1. Notice Your Shame Triggers


Brené Brown talks about Shame Resilience in her book “I Thought it Was Just Me” (2008).

One of the first steps in building shame resilience according to Brown is identifying your shame triggers. What are the things that typically put you in shame? Brown identifies twelve typical categories of shame for women:

1. Appearance/ body image 2. Money/work 3. Motherhood/Fatherhood 4. Family 5. Parenting 6. Mental and physical health 7. Addiction 8. Sex 9. Aging 10. Religion 11. Surviving Trauma 12. Being Stereotyped or labeled


Knowing what areas you typically experience shame can be super helpful.


2. Identify Your Thoughts


When I work with folks on shame, we first get clear on their thoughts.


What are the thoughts you are having that create shame?


What are these core negative beliefs?


Then we get curious.


Where do these thoughts come from? Where did I learn them? Why might they exist in society and who benefits from me having those thoughts? Do I want to have them? Are there other thoughts I could have instead (more on this in a min). So often these are not our thoughts. These are scripts that we have grown up believing- usually about the way we should look, parent, work, have sex, etc. (ie. A good mother should be selfless and be able to complete all the tasks perfectly). Often an impossible ideal. Pay attention. If the word "should" is there, it's quite possibly a shame script.

3. Feel Your Feelings


People hate this one. But feeling our feelings is a super power.


What does shame feel like in your body? Can you describe it? You track it in your body and follow it until it dissipates. Even just in small doses if that feels safe for you (shame titration). Can you be willing to feel shame rather than running from it? Because everything we do or don't do is to feel or not feel an emotion. If we are willing to feel any emotion, there is no limit to what we can do. Shame is no exception.

4. How is Shame Driving your Actions?


Next we look at your actions. A good question to ask yourself is: What do I do when I feel shame? Many of us numb out. We ignore. We try and feel a different feeling because the feeling of shame feels unbearable (thus the power of being willing to feel it).


We might over-eat.

We might binge watch television.

We might yell at our kids (most of which create further feelings of shame).


5. Look at Your Outcomes

Then we look at what outcome this creates in our life. How is your life being driven by these thoughts?
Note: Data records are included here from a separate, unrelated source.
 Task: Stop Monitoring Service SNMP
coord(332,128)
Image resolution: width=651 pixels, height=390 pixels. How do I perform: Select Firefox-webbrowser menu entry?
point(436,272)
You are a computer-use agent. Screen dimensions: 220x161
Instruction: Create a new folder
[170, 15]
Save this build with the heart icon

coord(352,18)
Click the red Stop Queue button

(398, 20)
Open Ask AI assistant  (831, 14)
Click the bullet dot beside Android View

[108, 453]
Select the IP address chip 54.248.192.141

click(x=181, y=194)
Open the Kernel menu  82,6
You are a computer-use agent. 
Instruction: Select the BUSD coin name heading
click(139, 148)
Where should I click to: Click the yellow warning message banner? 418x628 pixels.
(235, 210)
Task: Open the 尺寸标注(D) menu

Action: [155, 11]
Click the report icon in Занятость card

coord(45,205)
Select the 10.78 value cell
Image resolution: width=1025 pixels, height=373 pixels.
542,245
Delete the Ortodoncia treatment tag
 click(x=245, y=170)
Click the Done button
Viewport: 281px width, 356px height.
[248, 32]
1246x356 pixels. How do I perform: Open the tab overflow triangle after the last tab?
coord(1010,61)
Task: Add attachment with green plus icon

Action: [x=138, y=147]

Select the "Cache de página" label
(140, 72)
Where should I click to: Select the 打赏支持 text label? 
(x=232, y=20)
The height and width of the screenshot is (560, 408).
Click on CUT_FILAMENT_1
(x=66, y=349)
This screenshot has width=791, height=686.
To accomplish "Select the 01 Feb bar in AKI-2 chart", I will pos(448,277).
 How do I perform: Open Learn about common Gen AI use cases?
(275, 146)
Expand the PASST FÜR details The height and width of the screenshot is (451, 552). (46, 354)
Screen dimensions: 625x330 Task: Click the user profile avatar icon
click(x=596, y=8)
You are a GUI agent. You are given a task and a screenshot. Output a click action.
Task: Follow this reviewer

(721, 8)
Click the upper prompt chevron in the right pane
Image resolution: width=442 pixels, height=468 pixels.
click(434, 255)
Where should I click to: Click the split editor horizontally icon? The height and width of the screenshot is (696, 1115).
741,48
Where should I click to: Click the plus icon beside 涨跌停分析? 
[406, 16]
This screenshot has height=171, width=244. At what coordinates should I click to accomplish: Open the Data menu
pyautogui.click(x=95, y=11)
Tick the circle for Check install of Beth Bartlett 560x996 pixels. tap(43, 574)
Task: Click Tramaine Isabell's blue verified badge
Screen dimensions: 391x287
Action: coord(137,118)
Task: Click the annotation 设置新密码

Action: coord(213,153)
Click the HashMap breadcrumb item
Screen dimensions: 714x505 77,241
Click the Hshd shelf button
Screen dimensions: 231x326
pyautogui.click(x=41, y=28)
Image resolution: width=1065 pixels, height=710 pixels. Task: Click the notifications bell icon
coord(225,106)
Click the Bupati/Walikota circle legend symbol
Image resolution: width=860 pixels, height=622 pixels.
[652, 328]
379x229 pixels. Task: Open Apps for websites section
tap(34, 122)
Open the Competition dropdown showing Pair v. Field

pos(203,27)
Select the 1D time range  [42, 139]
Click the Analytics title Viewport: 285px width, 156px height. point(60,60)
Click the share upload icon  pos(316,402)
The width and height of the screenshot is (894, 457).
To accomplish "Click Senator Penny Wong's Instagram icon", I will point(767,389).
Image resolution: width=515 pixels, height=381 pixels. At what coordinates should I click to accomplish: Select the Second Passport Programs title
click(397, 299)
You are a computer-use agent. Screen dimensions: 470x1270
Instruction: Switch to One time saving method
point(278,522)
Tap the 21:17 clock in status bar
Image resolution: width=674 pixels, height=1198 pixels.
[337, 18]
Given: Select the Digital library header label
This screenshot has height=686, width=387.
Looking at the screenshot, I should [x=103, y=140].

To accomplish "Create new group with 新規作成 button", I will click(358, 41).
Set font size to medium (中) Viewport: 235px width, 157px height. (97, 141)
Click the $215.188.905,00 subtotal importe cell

So, for example, if I have shame around my body (shame trigger) and...


I have the thought “My body is disgusting” (thought), the feeling it creates is shame.


When I feel shame about my body I hide it, I avoid sex, I avoid situations where I have to be seen in certain clothing, I over-eat for comfort, I numb out in front of the television, or pick a fight with my partner (actions).


My outcome is that I live a life where I am hiding, avoiding situations that may create joy and pleasure, and am creating more shame for myself.

After we identify all these pieces, we can get intentional about what thoughts we need to be having in order to help with shame (hint- self-compassion is key).


I do write about this a lot, but for example, if your thought is “My body is disgusting”, perhaps you can start with the thought “I have a body”, or “I’m human” first as a way to create some relief and alleviate shame, rather than going to your immediate core negative belief or thought.




6. Seek Empathy & Speak your Shame


Additionally, Brené Brown says we need to find empathetic people to share our shame with, because shame loses its power when spoken. Is there someone you trust who you can talk to when you are in shame who you know will be empathetic?


She also identifies speaking your shame as a form of shame resilience. So if there is someone who is ‘shaming’ you, intentionally or not, identifying that this is what is happening for you and potentially talking to them about it as well can be super empowering. So, in a nutshell, in order to build our capacity to handle shame we need to get curious, critical, and compassionate. We need to be able to identify when shame is coming up for us, where it is coming from, and be willing to talk about it and feel our way through it. Being able to manage shame will Change. Your. Life.